Nottingham midwives scandal: how a maternity unit lost its way
BBC Panorama reveals toxic culture at Nottingham maternity unit where senior midwives discouraged kindness and wrote cruel notes about pregnant women.
A BBC Panorama investigation airing tonight reveals the toxic culture inside Nottingham University Hospitals NHS Trust's maternity unit—and it's brutal. Over 13 years, spanning 2,500 families, the inquiry uncovered something that goes way beyond bad management. Senior staff wrote "FOH" (fuck off home) next to pregnant women's names on whiteboards. Experienced midwives told newer staff not to be "too kind" to patients. One woman was turned away so many times she arrived at hospital only to find her baby was stillborn, her body torn open from delayed care.
What makes this stick in people's minds—more than the pain itself—is the people delivering your care. You notice instantly if they resent you, if they think you're a burden. There's a weird clarity that happens when you're in that much trouble. You can read a room in seconds. You know who wants to help and who wants you gone.

******

[Task list]:
[A] In the piece on the Nottingham maternity unit, why is it the people giving care, more than the pain, that sticks in people's minds? Explain in one to three sentences.
[B] Extend the piece on the Nottingham maternity unit, picking up after its last sentence.
The records have no connection to the piece on the Nottingham maternity unit.

******

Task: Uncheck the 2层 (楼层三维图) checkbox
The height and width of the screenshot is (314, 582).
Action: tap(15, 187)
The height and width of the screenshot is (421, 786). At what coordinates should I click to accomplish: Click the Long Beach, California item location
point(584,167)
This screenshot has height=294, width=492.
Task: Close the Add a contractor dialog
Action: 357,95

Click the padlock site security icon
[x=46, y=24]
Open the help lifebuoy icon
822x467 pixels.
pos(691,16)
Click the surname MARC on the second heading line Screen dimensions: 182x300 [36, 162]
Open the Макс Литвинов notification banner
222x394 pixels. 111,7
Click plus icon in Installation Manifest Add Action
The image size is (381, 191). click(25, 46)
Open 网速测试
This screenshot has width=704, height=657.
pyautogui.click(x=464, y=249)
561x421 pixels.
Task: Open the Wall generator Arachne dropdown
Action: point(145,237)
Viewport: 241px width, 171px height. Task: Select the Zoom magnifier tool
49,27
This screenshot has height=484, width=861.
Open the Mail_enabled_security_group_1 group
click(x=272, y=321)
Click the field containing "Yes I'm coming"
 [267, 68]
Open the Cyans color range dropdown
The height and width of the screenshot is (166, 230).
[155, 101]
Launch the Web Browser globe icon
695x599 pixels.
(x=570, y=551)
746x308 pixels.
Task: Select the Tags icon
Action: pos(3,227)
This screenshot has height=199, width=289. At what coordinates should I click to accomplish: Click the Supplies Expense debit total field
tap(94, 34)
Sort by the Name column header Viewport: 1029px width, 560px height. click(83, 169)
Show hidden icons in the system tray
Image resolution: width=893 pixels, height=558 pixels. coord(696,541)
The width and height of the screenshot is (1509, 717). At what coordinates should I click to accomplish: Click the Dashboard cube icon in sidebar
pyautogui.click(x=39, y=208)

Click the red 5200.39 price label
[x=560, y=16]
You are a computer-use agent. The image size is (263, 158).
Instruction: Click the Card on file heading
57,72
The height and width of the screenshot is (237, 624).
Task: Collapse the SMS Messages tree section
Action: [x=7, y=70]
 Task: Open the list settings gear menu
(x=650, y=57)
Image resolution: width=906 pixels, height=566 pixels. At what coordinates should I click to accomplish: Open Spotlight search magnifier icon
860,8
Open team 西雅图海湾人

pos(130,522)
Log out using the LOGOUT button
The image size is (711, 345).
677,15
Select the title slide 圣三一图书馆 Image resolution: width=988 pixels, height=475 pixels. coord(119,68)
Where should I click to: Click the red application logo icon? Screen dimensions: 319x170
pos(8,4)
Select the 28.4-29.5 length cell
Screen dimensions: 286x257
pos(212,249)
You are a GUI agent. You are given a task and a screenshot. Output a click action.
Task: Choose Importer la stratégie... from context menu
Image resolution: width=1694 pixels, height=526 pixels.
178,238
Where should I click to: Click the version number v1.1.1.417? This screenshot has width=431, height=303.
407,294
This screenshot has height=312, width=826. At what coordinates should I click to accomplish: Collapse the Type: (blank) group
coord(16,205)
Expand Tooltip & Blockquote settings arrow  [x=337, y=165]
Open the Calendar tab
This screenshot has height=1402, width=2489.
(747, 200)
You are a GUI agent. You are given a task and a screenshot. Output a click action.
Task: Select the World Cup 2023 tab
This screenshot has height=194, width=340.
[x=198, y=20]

******

[Task-by-task answers]:
[A] You notice right away if the people caring for you resent you or see you as a burden. When you're in that much trouble, you can read a room in seconds and know who wants to help and who wants you gone.

[B]
The Nottingham case is the largest maternity scandal in NHS history. The details coming out aren't just sad—they're infuriating. Women were discouraged from coming to hospital for complications. Babies died. Bodies were damaged because staff wanted them elsewhere, anywhere but there.
Sexism plays a role, sure. But it's not the whole story. This was about a unit where the culture rotted from the top down. Senior staff set the tone. They made cruelty acceptable. They normalized dismissal.
The thing about childbirth is that your brain's supposed to forget the pain afterward—that's nature's trick to keep the species going. But you don't forget how people treated you. You remember the midwife's face, her tone, whether she was there for you or against you. Every single woman at Nottingham will carry that memory. And they'll remember that someone, somewhere, wanted them to "fuck off."